## Consignes
1: Selon le texte sur la Cléopâtre de Massenet, où et à quelle date cet opéra a-t-il été créé ?
2: D'après le texte sur la Cléopâtre de Massenet, pourquoi le compositeur n'a-t-il jamais entendu cette œuvre ? Répondez en une à trois phrases.
3: Recopiez fidèlement, dans le texte sur la Cléopâtre de Massenet, le passage allant de « Marseille, 15 Juin » jusqu'à « cours de répétitions. ».

## Texte à lire
▼▼▼

Marseille, 15 Juin 2013
Après Elektra et la Grèce, La Clemence de Titus et Rome, c’est l’Egypte qui est mise à l’honneur à l’Opéra de Marseille avec la Cleopâtre de Jules Massenet. Cleopâtre est l’un des trois opéras créés après la mort du compositeur, celui-ci en achèvera l’orchestration définitive début juin 1912 deux mois avant de mourir et n’aura jamais eu l’occasion d’entendre son oeuvre même au cours de répétitions.
Créé à Monte-Carlo le 23 février 1914, cet opéra considéré écrit dans un style un peu dépassé sera peu joué et très peu enregistré. Pourtant Massenet évolue et signe ici un ouvrage dans sa dernière manière d’écriture. Fasciné par les mystères et les divers caractères de la femme, c’est la reine d’Egypte qu’il va mettre en scène, avec ses différentes facettes et ses volte face.

▲▲▲

## Données affichées
▼▼▼

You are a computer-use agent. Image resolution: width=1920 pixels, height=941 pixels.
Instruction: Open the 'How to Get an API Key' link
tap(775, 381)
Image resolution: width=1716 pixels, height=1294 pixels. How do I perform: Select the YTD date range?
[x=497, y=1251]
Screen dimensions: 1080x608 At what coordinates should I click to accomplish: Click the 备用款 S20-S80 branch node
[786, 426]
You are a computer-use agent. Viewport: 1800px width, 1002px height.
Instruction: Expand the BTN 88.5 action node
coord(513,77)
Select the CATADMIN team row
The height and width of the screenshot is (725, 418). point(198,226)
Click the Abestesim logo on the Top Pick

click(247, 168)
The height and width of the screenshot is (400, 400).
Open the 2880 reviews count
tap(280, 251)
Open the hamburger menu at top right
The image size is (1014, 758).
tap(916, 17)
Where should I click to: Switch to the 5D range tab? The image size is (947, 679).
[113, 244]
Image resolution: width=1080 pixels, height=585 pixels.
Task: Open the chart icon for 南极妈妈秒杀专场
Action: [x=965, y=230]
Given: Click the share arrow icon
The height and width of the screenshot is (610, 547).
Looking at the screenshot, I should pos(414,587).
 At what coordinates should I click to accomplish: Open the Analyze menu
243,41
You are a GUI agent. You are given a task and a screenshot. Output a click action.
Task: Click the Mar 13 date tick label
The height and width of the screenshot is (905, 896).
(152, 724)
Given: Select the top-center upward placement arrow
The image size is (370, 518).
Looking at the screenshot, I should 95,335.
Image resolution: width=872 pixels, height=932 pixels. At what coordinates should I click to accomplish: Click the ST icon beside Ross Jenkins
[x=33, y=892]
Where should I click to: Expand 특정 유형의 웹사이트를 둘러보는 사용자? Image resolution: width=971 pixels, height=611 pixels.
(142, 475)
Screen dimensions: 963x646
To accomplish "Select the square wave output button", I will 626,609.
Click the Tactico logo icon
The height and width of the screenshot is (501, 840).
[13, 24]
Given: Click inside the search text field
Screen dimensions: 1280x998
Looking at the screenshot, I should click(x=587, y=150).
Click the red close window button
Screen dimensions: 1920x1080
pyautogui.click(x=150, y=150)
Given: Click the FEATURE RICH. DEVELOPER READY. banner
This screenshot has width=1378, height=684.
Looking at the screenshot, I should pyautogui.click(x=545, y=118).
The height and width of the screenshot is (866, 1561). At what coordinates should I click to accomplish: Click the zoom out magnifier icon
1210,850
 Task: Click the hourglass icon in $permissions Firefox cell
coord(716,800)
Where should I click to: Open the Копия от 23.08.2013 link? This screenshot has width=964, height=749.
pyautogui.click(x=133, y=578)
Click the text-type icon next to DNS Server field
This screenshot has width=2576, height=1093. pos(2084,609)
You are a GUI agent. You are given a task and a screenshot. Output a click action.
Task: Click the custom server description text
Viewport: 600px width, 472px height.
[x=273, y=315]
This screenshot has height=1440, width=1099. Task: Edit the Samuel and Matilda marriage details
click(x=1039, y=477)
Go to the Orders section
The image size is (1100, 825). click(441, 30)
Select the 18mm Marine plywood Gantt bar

▲▲▲

## Réponses dans l'ordre
1: À Monte-Carlo, le 23 février 1914.

2: Massenet a achevé l'orchestration définitive début juin 1912 et il est mort deux mois plus tard. L'opéra n'a été créé qu'après sa mort, si bien qu'il n'a jamais pu l'entendre, même au cours de répétitions.

3:
Marseille, 15 Juin 2013
Après Elektra et la Grèce, La Clemence de Titus et Rome, c’est l’Egypte qui est mise à l’honneur à l’Opéra de Marseille avec la Cleopâtre de Jules Massenet. Cleopâtre est l’un des trois opéras créés après la mort du compositeur, celui-ci en achèvera l’orchestration définitive début juin 1912 deux mois avant de mourir et n’aura jamais eu l’occasion d’entendre son oeuvre même au cours de répétitions.